Chapter 39
JESS
Weeks of detectives, lawyers, statements, and every nightmare dragged into the light.
And now?
Five days of lawyers talking about my sister like she’s evidence instead of a person. Five days of watching Blake Callighan sit three tables away in his designer suit, face blank, like none of this touches him.
Everyone was shocked we were able to go to court so soon.
But Garcia’s team had already been working this case long before I ever landed in Nexus intake.

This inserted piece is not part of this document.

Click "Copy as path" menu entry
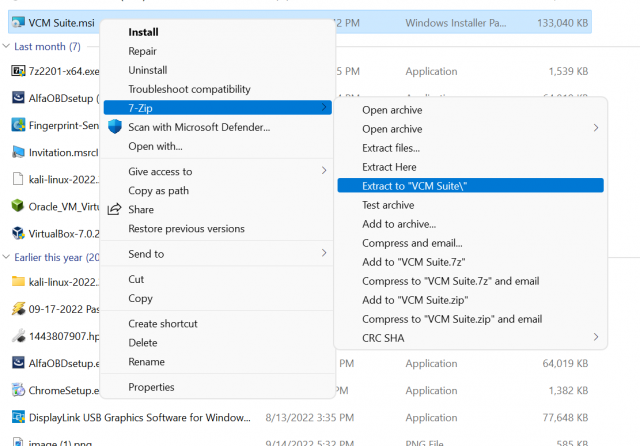 pyautogui.click(x=158, y=190)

He’d been digging into the Omega disappearances for months—Sabrina included—and Blake’s father tried to fast-track the court dates, probably thinking speed would keep the cracks from showing.
Instead, it just shoved everything into the open at once.

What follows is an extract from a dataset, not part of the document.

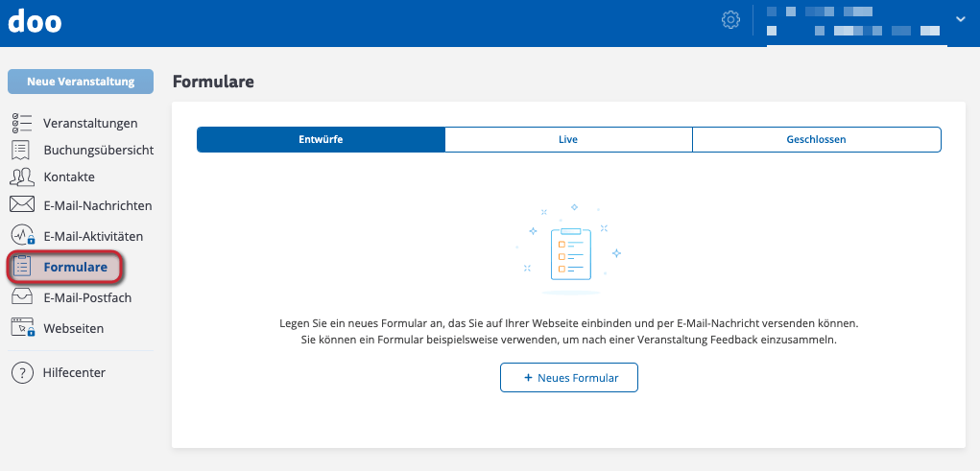Switch to the Entwürfe tab
The image size is (980, 471).
[321, 139]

So far, Callighan’s lawyers have been steamrolling over the evidence.
But today feels different.
The air feels wrong—charged, waiting. Even the reporters crammed into the back rows have gone quiet, pens poised, waiting.
I sit in the front row between my parents. Mom’s on my left, hands folded in her lap—steady for the first time in years. She hasn’t had a drink since the detective called. Since they said they might finally know what happened to Sabrina. Her face is drawn, older, but her eyes are clear.
Dad’s on my right with his jaw locked in that way that means he’s holding everything in, the same look he wore when we were told Sabrina was missing.
Behind me, Rowan, Cassian, and Eli take up the whole row.
Rowan’s steady—still as stone, like he’s anchoring all of us. Cassian looks calm, but I know that’s his version of locked and loaded. Eli’s knee won’t stop bouncing. He’s the one who cracked Nexus open and dragged the rot into daylight.
My guys. My proof I’m not facing this alone.
Delgado runs through the morning recap for the jury—evidence already entered, testimony from the cruise line, the bracelet, the witnesses.
The same bracelet I helped Dad and Mom design for her, found in the ship’s lost and found seven years later, tagged and forgotten until someone finally bothered to look.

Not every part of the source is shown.